WASHINGTON (Sputnik) — When the Islamic State is blocked by strong resistance in one theater of operations, it turns its attention to another, Votel explained.
“I don’t believe there’s any one strategy that we are going to apply that is immediately going to change this,” Votel said on Friday according to a report in the News. “It’s going to take a long-term approach.”
Votel compared the struggle against the Islamic State to the 50-year-long campaign that the nation of Columbia had been forced to wage against terrorism, according to the report.
Earlier in July 2015, Defense Secretary Ashton Carter praised the Special Operations Command as the “tip of the spear” of the faster, more agile armed forces the United States would need to carry out its security commitments in the coming decades.
Islamic State Determined to Create Caliphate From Spain to India
The Islamic State wants to create a new Caliphate extending from Spain to India, Joseph Votel added.
To fulfil its goal, the Islamic State has been “looking for opportunities where there is ungoverned spaces and vulnerable populations, and they are taking advantage of that,” Votel said.

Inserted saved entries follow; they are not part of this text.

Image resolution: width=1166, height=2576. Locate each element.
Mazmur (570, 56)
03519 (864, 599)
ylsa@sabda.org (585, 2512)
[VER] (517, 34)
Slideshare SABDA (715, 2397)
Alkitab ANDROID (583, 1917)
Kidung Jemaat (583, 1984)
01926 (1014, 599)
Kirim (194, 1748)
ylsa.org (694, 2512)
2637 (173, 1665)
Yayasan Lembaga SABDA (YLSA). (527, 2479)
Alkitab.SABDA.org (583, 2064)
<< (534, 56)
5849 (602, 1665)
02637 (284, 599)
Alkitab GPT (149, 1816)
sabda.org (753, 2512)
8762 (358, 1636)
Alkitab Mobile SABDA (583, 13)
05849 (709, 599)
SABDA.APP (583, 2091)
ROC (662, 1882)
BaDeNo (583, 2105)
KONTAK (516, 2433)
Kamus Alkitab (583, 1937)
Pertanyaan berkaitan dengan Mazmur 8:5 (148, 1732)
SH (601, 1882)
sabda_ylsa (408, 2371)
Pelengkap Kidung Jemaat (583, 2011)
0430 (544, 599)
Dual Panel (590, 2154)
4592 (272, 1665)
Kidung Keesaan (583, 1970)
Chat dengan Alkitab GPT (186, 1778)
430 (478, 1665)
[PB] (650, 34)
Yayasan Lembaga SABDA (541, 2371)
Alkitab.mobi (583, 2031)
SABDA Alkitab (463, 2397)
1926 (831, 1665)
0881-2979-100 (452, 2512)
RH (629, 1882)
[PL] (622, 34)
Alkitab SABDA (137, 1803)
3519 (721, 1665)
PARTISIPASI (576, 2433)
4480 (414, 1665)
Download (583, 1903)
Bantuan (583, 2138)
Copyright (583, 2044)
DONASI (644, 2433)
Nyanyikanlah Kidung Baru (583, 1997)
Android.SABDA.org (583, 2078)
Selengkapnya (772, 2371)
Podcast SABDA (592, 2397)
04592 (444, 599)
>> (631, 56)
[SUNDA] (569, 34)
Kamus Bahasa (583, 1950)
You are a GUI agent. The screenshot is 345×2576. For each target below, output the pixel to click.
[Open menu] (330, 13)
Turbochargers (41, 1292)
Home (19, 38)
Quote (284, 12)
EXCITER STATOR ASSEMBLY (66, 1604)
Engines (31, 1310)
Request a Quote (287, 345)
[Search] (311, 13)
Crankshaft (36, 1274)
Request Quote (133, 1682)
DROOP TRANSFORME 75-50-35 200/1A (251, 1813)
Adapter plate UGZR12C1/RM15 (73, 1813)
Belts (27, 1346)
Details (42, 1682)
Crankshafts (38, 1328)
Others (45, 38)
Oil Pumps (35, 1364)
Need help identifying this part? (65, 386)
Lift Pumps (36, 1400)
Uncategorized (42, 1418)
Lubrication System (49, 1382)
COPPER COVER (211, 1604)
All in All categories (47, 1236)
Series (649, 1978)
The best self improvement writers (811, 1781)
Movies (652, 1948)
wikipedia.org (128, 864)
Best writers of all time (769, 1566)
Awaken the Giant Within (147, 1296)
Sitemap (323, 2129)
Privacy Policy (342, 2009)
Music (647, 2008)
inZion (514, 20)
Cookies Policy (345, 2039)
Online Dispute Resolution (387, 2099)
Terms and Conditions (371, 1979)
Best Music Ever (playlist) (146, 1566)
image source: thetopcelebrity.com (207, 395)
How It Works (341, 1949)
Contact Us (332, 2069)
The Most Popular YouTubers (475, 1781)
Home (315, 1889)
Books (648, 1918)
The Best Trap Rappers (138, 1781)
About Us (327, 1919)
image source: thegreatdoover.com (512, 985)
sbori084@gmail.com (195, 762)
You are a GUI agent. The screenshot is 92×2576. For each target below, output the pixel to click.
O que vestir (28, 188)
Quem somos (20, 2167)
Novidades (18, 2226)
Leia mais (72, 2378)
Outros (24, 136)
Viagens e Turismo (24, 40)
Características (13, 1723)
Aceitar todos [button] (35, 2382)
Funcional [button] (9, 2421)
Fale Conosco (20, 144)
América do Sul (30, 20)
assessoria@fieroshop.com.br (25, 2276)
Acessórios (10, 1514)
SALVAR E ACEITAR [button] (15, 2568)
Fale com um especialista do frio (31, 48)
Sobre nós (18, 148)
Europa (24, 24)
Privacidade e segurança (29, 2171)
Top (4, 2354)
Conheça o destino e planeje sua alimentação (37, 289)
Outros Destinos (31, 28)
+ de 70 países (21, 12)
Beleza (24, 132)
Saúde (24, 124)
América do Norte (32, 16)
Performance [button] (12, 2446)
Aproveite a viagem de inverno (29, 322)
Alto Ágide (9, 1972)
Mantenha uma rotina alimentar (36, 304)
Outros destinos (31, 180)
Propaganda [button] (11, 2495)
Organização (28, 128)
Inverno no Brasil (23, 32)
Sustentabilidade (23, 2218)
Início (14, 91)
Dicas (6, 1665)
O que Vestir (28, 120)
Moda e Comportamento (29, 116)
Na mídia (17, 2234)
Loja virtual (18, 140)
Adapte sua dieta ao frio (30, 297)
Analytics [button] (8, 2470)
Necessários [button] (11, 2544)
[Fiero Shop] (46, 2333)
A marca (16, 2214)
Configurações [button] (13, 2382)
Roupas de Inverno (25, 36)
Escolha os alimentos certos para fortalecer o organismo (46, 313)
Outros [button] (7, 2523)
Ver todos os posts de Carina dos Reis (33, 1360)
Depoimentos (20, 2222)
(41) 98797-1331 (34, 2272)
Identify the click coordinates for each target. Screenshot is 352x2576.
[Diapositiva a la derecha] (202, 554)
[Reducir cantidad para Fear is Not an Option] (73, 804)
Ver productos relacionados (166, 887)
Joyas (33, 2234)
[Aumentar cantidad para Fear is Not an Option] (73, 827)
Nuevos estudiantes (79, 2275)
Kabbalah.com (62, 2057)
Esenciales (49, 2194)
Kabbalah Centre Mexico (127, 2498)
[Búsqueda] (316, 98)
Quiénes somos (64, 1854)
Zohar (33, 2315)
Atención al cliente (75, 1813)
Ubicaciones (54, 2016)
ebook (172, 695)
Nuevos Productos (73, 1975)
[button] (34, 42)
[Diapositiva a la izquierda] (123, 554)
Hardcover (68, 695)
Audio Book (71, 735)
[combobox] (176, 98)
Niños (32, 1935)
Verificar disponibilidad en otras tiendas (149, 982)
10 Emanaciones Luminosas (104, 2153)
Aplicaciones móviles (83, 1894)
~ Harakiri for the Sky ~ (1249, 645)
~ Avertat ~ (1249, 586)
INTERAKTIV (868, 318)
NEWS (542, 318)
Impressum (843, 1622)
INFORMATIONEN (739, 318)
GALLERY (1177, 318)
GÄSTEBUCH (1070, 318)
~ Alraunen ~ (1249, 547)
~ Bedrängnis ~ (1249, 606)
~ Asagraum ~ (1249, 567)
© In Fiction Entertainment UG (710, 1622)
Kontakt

Most of SOCOM's resources are now focused on Middle East and Central Asia, and the priority is to deal with the Islamic State’s efforts to establish itself and extend its power and influence throughout both those regions, Votel explained.
“I don’t know if they have a plan, as such,” he said, “but what they are trying to do is re-establish that Caliphate by looking for opportunities they can exploit.”
The first Caliphate of Islam in the seventh century began in Arabia, but over the next 70 years it rapidly spread by conquest to create a unified state extending from Spain in the west across North Africa and the Middle East to include the area of modern Iran and all the way to the borders of India.